Yesterday, there was some exciting news out of New Orleans.  I learned about it from a tweet by TFA co-CEO Elisa Villanueva-Beard.

Now I’ve written before about The New Orleans ‘Miracle.’  They generally have a way of twisting whatever numbers they get into something that they can celebrate.  In this case, I read the article from the Times-Picayune with the impressive headline ‘Louisiana students earn most Advanced Placement credits in state’s history’  This was also reported on New Orleans channel 8 website KNOE.

In that KNOE report it begins:

Governor Bobby Jindal and State Superintendent John White announced that the number of college credits earned on Advanced Placement (AP) exams has increased by more than 1,000 credits or 25 percent over the past year—the greatest individual increase in state history. Louisiana high school students scored high enough to earn college credit on 5,144 AP exams in 2013.

The credits earned by students who scored a 3, 4 or 5 on the AP exams are transferable to nearly any college in the nation, and Louisiana leads the country in growth of number of exams taken. 10,529 students took the AP exam in 2013, which is 4,000 more students than last year.

Oh boy.  Instantly I was able to see through the nonsense.

John White, who I once had a nice chat with while he was still in New York, chimed in.

We went back and forth a bit on this.  Though this is something that sounds good, I disagree with it.  Having kids take AP tests and getting ones and twos on them is not a very good use of time and money.  Yes, teachers should give their students ‘rigorous’ tasks — assuming that just means something that is not rote and mindless but something that really requires students to think about things.  But that can be done with material that students are ready for too.  So I don’t think that making kids take APs really accomplishes much.

In the Times-Picayune article they indicated “the percentage of students passing the exam dropped from 44 percent to 33 percent: 3,501 of the 10,529 test-takers.”  So in 2012, 41% (the article had this number wrong) of students who took at least one AP test passed at least one, while in 2013 this number dropped to 33%.  So they are celebrating, basically, that 4,000 new students TOOK the AP.  Of those 4,000 students, only 19% passed an AP.

───

» Objectives:
- A) Condense the paragraph of the post about Louisiana's AP results that begins "We went back and forth a bit on this," keeping its main facts.
- B) Reproduce the portion of the post about Louisiana's AP results between "The credits earned" and "through the nonsense.", inclusive.

» Information provided:
───

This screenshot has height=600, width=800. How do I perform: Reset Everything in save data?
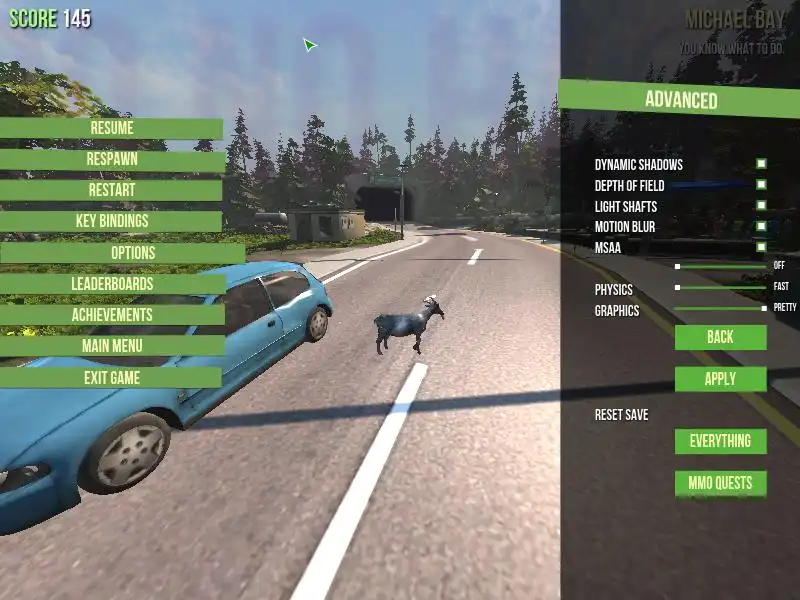[720, 441]
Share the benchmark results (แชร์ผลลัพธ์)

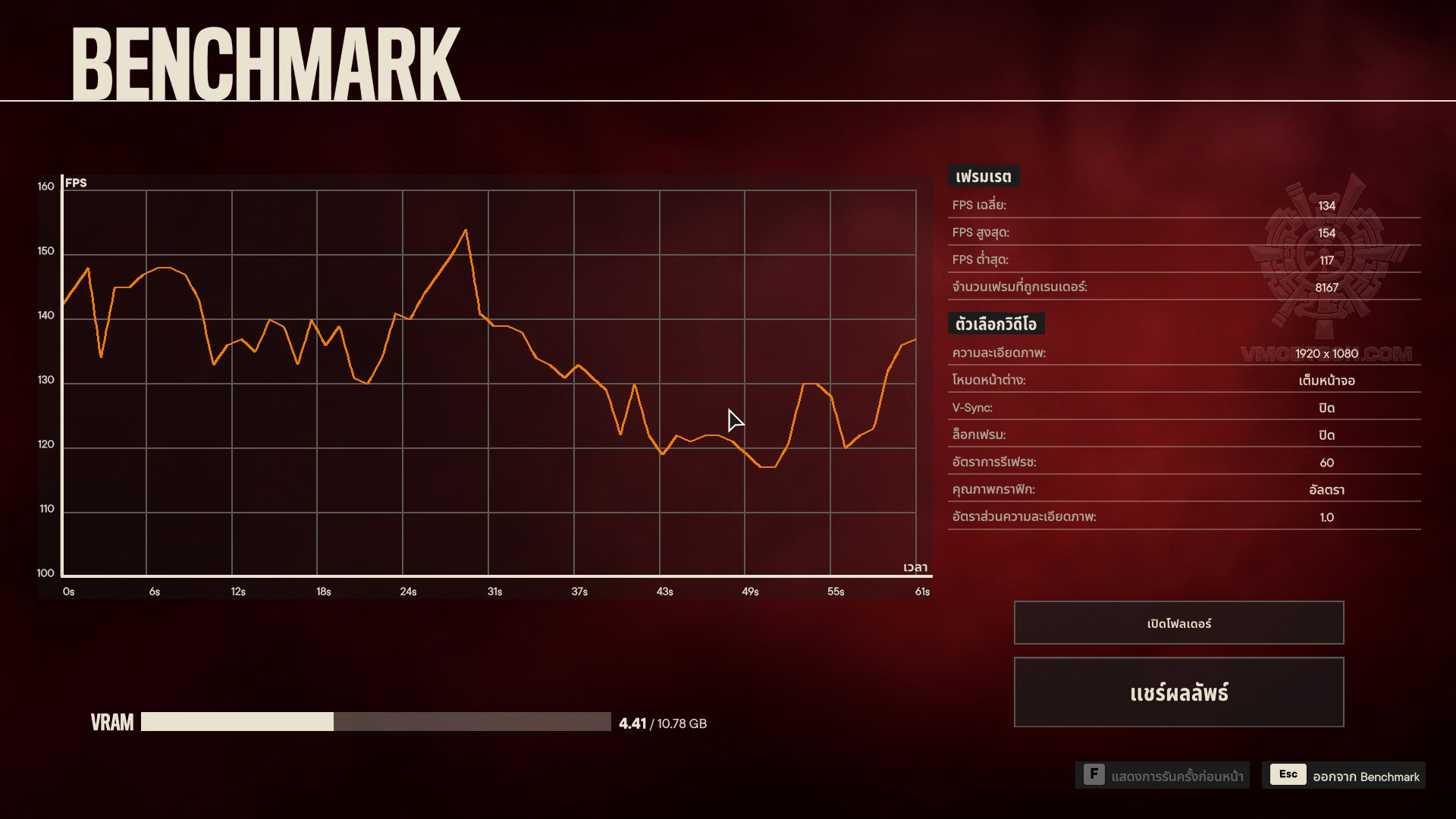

───

» Answers to the problems:
- A) We debated this. Though it sounds good, I disagree: having students take AP tests and score ones and twos wastes time and money. Teachers should assign "rigorous" tasks that demand real thinking rather than rote work, but that can be done with material students are ready for. Requiring AP exams accomplishes little.

- B)
The credits earned by students who scored a 3, 4 or 5 on the AP exams are transferable to nearly any college in the nation, and Louisiana leads the country in growth of number of exams taken. 10,529 students took the AP exam in 2013, which is 4,000 more students than last year.

Oh boy.  Instantly I was able to see through the nonsense.